April 9, 2024 (EIRNS)—The Zaporozhye Nuclear Power Plant came under attack today for the third day in a row. According to plant officials, in statements cited by TASS, a drone hit the roof of the training center—"where the world’s only full-scale reactor hall simulator is located”—but caused no damage. Yesterday a kamikaze drone was shot down over the plant, falling on the roof of reactor unit number six, also apparently causing little damage. “Despite all calls on the Ukrainian military to stop terrorist acts, bombardments of the NPP and its infrastructure continue,” Yevgeniya Yashina, the plant’s communications director, told TASS yesterday. “This can affect the safe operation of the facility.” These followed an attack on April 7 during which drones hit the cargo port and canteen facilities on the plant’s grounds.
Russia’s Permanent Representative to the UN Vassily Nebenzia said that Moscow will raise the issue of the Ukrainian military’s attack on the Zaporozhye nuclear power plant at one of the forthcoming meetings of the UN Security Council on Ukraine. “We are calling on the international community to condemn these irresponsible and extremely dangerous actions,” Nebenzia added, stressing that Western countries, supplying Kyiv with weapons and ammunition, “should be held responsible for these reckless actions of the Ukrainian authorities.”
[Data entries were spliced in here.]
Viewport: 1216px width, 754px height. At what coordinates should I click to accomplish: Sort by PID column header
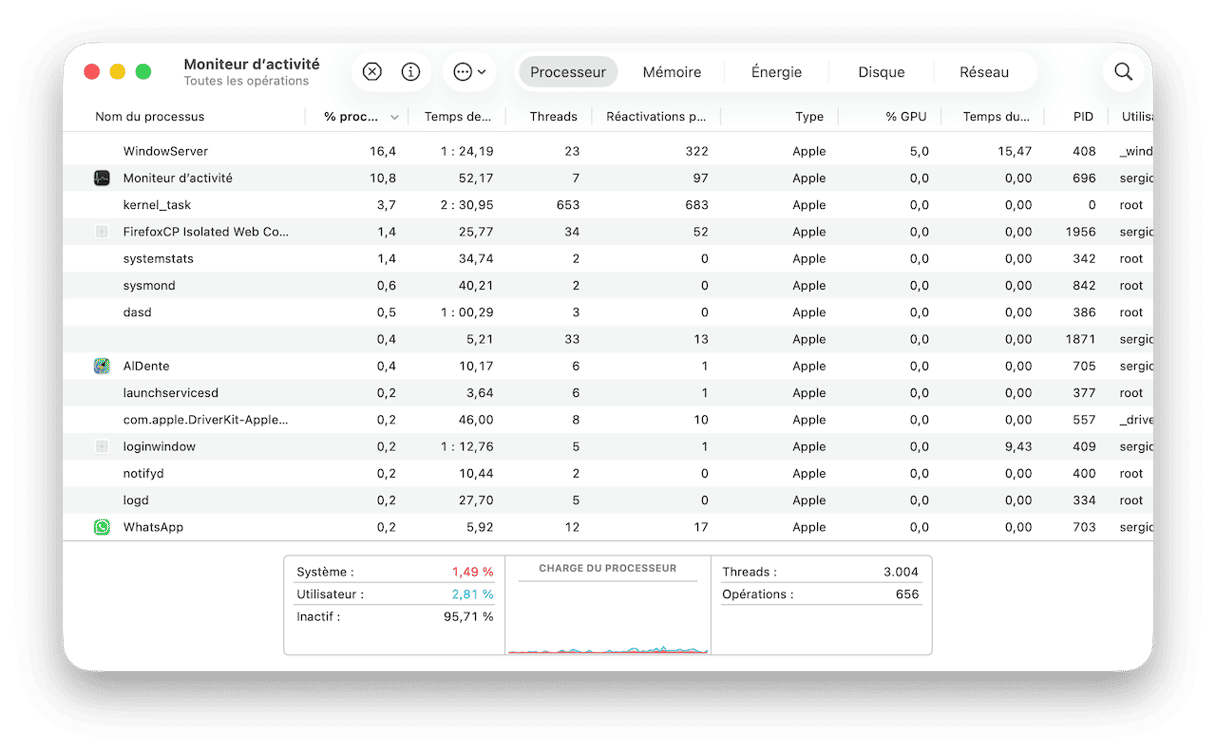(x=1083, y=117)
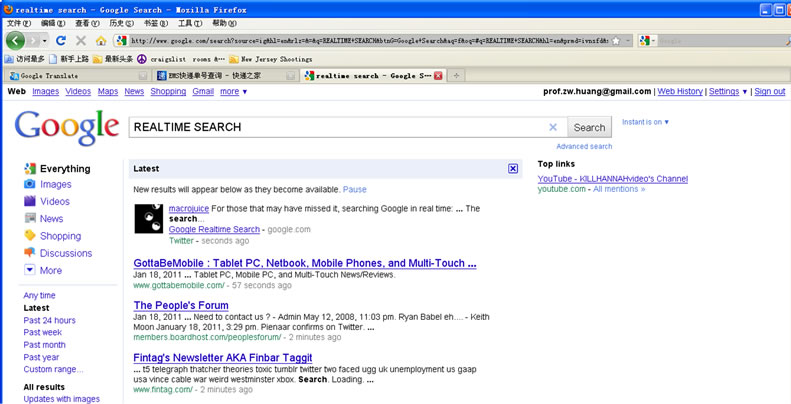The height and width of the screenshot is (404, 791).
Task: Open the Settings dropdown at top right
Action: click(727, 91)
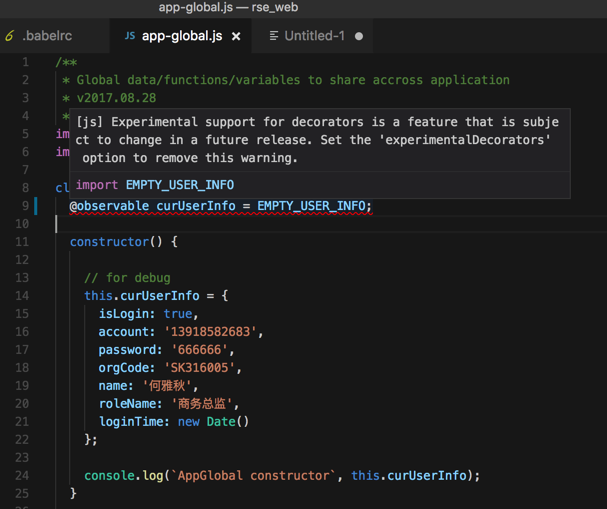Close the app-global.js tab
This screenshot has height=509, width=607.
[x=236, y=36]
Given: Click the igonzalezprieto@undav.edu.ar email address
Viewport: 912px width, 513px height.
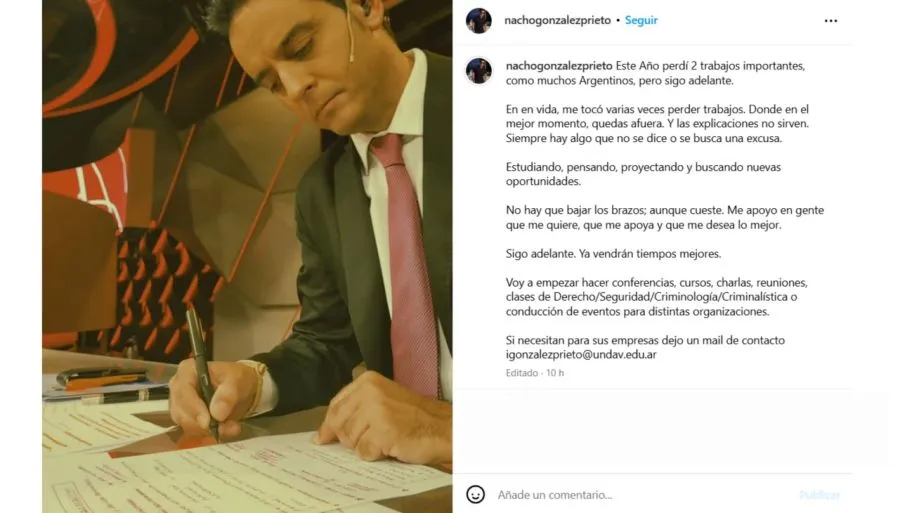Looking at the screenshot, I should 581,354.
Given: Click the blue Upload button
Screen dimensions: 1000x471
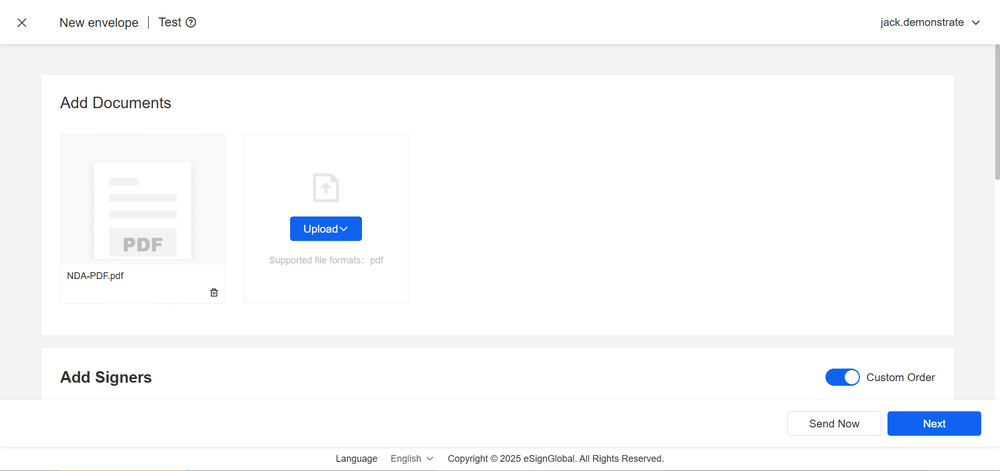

International Atomic Energy Agency Director General Rafael Mariano Grossi called the April 7 strikes “a major escalation of the nuclear safety and security dangers facing” the plant, according to an IAEA statement. “Such reckless attacks significantly increase the risk of a major nuclear accident and must cease immediately.” He stressed, “Attacking a nuclear power plant is an absolute no go.”
Russia’s Foreign Ministry warned in reply that Moscow expects “a public and exhaustively truthful response. Anyone who contributes to masking the role of Ukrainian President Volodymyr Zelenskyy and his entourage, the Ukrainian army’s command and Ukrainian special services in the attacks on the Russian nuclear facility acts as their accomplices. The blame for the strikes on the ZNPP, as well as for their possible consequences, also falls squarely on the leadership of those states which supply the Kyiv regime with weapons and intelligence, provide it with financial resources, train Ukrainian troops and provide information ‘support’ for Ukrainian crimes.”